EXCERPT |
He also announced that he would award NCLB waivers to states that did not factor in test scores for teacher evaluation during a grace period. Such a move allowed states to temporarily reduce the stakes attached to tests, but did little to address over-testing or the concerns of teachers unfairly evaluated.
Duncan has continued to talk about the issue, but by early spring 2015, his rhetoric had subtly shifted. Duncan began to lay the blame at the feet of states and districts.
“This is really for the state to grapple with and figure out,” Duncan said in West Palm Beach, Fla., referring to concerns about too much testing. In Chicago, Duncan suggested that over-testing was a result of local policies: “I've been clear that there are some places that overtest.”
In Kentucky, when confronted by a protester who complained about testing in early grades, Duncan responded that the federal government doesn’t require testing until third grade. In remarks to state school superintendents, Duncan claimed that districts mistakenly added additional testing without taking away old ones. Yet largely unacknowledged in Duncan’s remarks is his department’s role in incentivizing the creation and use of more tests — a policy that still remains with NCLB waivers.
U. S. Education Department becomes the enemy
Teachers unions and conservatives say that Duncan’s actions show the problem with federal overreach. But that’s not quite right — the problem is with one major decision Duncan made, not with the perch from which he made it.
If Duncan had simply incentivized states to implement evaluations that included test scores only for teachers who already had them the pushback we now see might be much smaller. There wouldn’t have been the same proliferation of new tests, and there wouldn’t have been educators unfairly evaluated.
None of this is to say that, as a policy matter, increased testing is a bad idea. Perhaps there’s value in more standardized assessment in the early grades, in arts, in science. For all the gripes about over-testing in Ohio, for example, the state report found that students spent somewhere between one and three percent of the school year on mandated tests. Include time spent on practice tests and that number goes up by just 1.4 percent.
But regardless of the wisdom from a policy perspective, the increase in testing has contributed to a political backlash that threatens the whole enterprise. And the self-evident folly of evaluating educators on subjects they don’t teach is bad on both counts.

ENTRIES SHOWN |
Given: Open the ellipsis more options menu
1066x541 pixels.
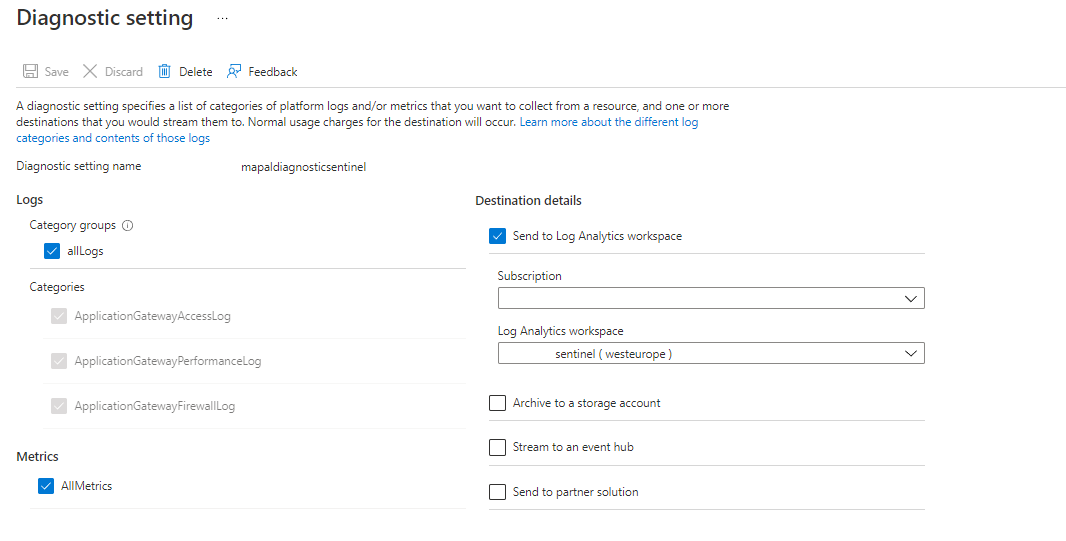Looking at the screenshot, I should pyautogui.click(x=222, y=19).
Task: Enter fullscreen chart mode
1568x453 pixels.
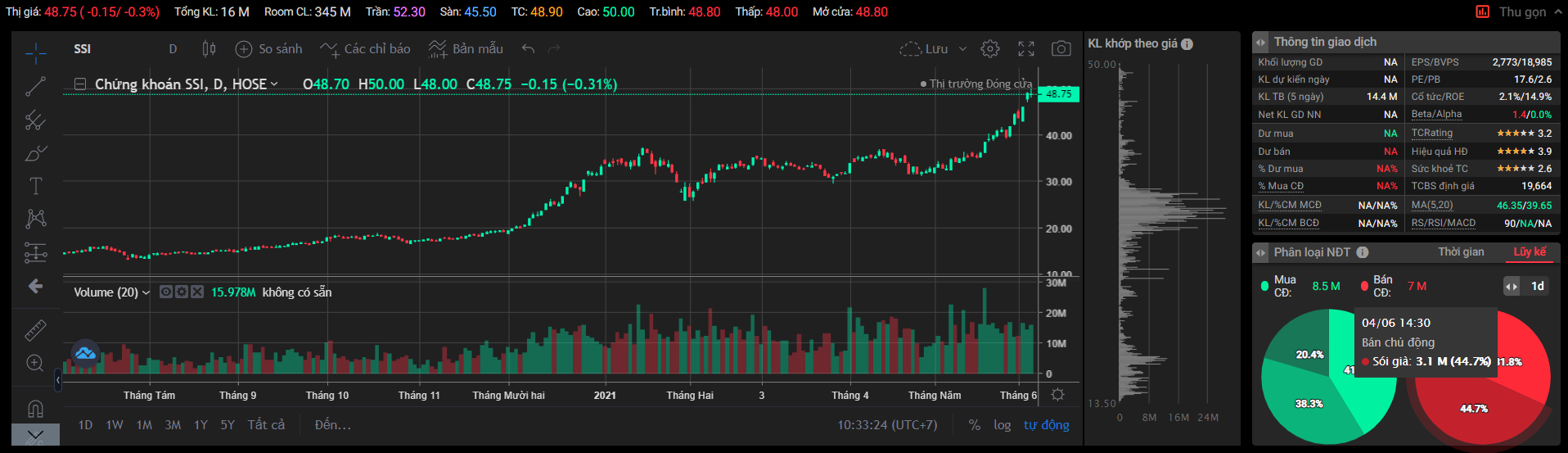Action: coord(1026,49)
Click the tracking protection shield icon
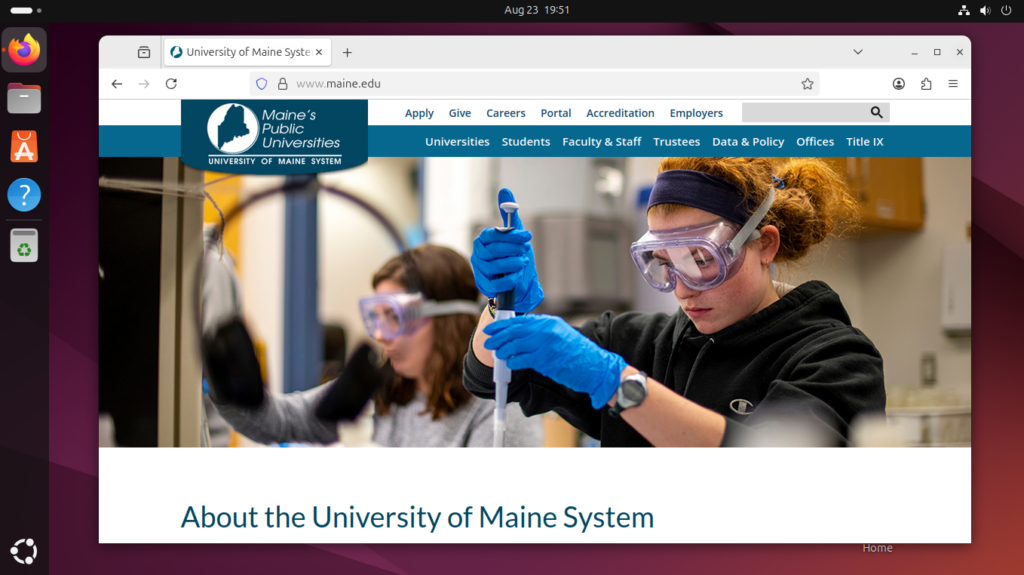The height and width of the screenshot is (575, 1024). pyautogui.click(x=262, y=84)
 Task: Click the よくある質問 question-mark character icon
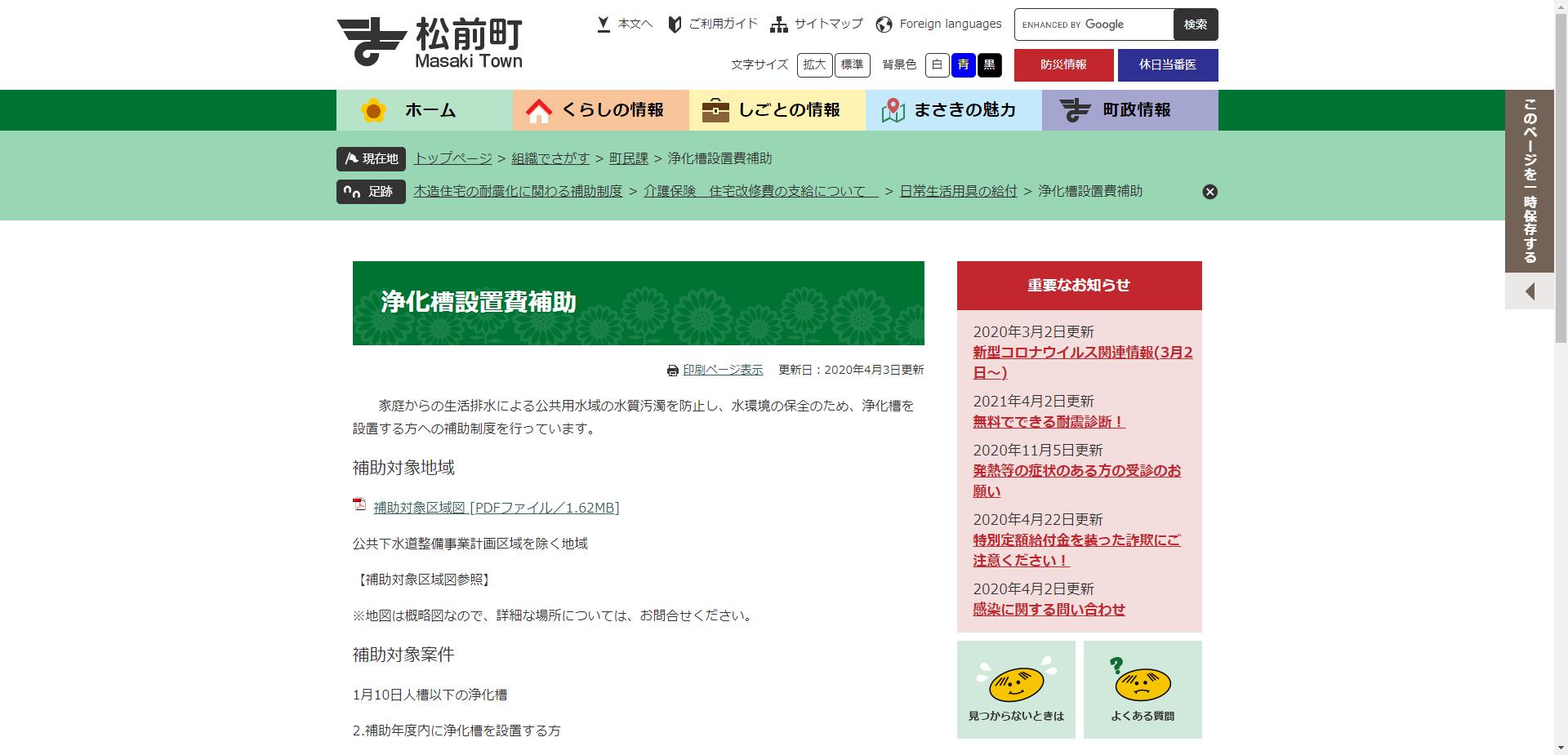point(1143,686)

...

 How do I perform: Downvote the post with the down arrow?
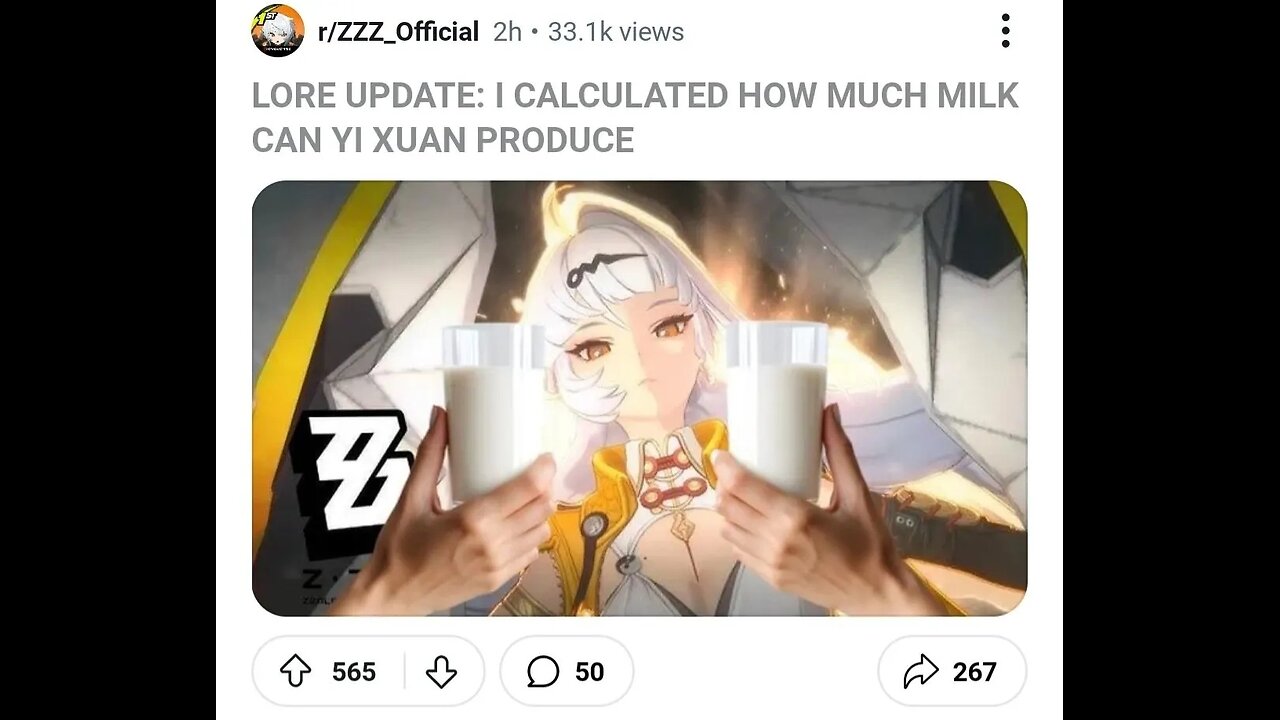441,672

--

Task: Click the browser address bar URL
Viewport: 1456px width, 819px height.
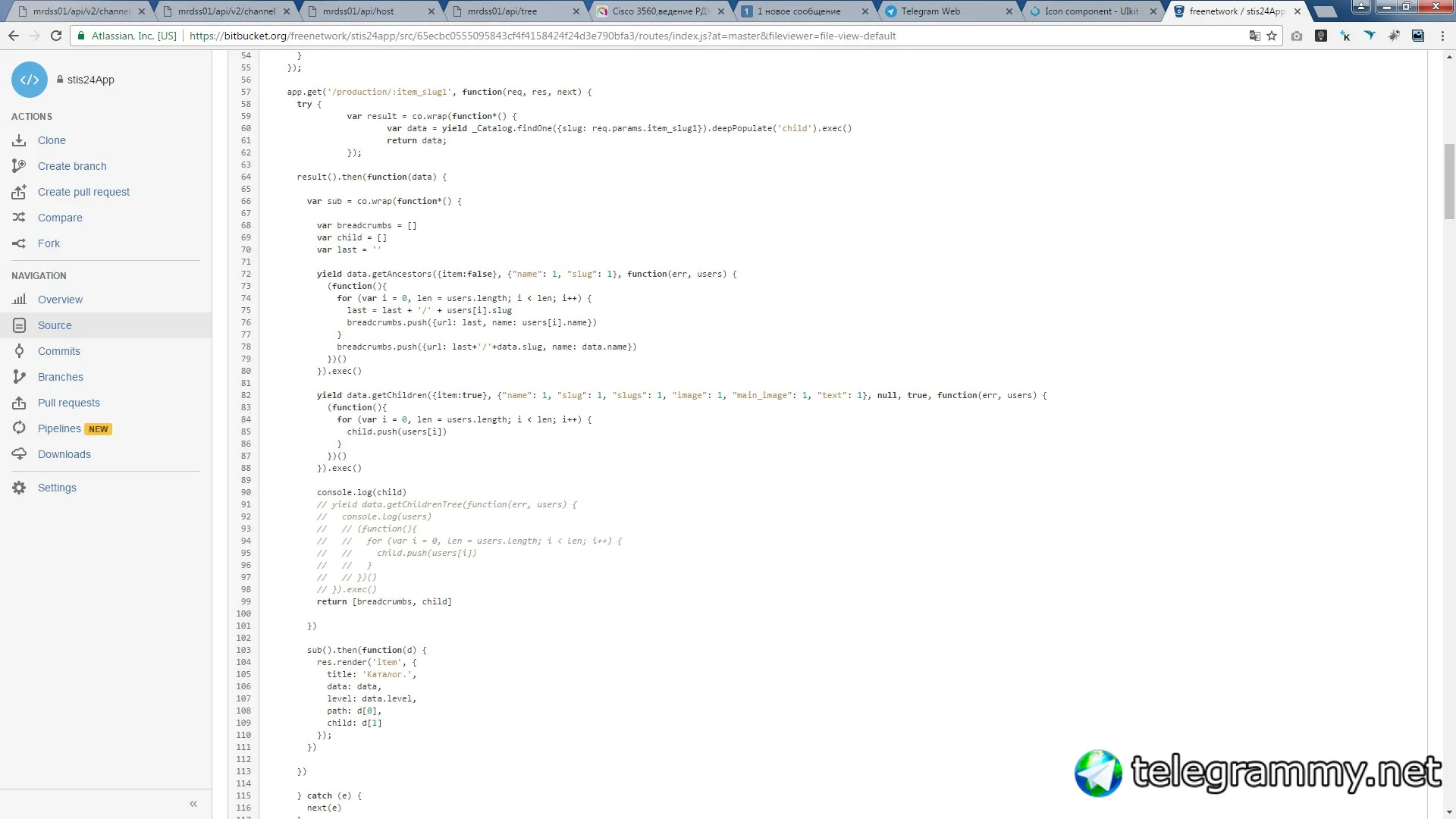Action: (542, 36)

SET EXERCISE |
Rewrite the paragraph of the school testing excerpt that begins "In Kentucky, when confronted" in fewer words, keeping its main facts. The rows were taken from a different source than the excerpt.

RIGHT ANSWER |
In Kentucky, a protester complained about early-grade testing, and Duncan replied that the federal government requires no testing before third grade. He told state school superintendents that districts had mistakenly added tests without removing old ones. His remarks largely left out his department's role in encouraging more tests, a policy that continues under NCLB waivers.